- **SET EXERCISE**:
Copy the rows below word for word, covering only the stretch from the line containing "The image size is (1200, 764)." through the line containing "(x=930, y=13)".

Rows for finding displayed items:
---------------
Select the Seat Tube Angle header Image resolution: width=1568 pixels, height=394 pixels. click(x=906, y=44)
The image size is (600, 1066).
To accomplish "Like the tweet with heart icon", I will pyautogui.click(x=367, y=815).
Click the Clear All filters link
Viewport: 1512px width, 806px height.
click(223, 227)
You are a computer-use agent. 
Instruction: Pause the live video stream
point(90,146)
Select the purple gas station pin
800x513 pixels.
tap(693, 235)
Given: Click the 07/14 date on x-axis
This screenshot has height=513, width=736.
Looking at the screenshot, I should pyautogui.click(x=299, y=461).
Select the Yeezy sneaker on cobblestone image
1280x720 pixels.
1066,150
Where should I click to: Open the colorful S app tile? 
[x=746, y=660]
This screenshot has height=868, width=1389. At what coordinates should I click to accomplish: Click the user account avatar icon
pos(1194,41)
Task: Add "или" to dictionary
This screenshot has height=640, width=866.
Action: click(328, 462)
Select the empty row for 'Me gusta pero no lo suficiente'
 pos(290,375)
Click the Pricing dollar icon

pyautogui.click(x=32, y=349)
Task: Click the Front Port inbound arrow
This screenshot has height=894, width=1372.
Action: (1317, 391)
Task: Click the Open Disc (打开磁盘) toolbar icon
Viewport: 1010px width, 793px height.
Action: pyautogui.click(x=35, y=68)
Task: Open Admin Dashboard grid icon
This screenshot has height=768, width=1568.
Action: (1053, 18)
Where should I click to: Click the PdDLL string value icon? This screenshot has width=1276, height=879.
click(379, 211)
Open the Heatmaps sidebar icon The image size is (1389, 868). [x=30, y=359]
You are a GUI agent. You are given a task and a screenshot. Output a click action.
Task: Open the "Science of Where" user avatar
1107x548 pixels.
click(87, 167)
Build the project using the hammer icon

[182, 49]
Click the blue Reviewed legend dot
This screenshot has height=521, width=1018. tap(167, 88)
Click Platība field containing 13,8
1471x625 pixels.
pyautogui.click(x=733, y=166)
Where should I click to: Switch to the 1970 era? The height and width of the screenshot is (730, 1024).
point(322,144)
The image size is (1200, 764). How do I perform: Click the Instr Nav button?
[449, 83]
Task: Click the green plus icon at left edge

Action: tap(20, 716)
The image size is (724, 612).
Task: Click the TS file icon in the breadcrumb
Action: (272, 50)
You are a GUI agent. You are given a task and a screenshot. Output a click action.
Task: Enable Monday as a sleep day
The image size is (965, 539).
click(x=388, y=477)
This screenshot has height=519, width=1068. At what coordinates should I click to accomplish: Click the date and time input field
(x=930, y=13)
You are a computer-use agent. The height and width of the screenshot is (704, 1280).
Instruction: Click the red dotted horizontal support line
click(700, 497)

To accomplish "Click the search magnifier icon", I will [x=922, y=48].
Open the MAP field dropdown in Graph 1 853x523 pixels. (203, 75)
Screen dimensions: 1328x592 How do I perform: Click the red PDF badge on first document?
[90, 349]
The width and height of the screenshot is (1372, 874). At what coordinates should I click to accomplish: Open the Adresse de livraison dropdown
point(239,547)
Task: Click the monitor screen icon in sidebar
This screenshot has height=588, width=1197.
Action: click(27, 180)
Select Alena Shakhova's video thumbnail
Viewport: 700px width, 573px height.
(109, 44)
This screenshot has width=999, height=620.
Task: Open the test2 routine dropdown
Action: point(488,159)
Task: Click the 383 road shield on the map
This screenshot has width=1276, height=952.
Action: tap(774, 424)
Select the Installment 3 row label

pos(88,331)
---------------
- **SOLUTION**:
The image size is (1200, 764). How do I perform: Click the Instr Nav button?
[449, 83]
Task: Click the green plus icon at left edge

Action: tap(20, 716)
The image size is (724, 612).
Task: Click the TS file icon in the breadcrumb
Action: (272, 50)
You are a GUI agent. You are given a task and a screenshot. Output a click action.
Task: Enable Monday as a sleep day
The image size is (965, 539).
click(x=388, y=477)
This screenshot has height=519, width=1068. At what coordinates should I click to accomplish: Click the date and time input field
(x=930, y=13)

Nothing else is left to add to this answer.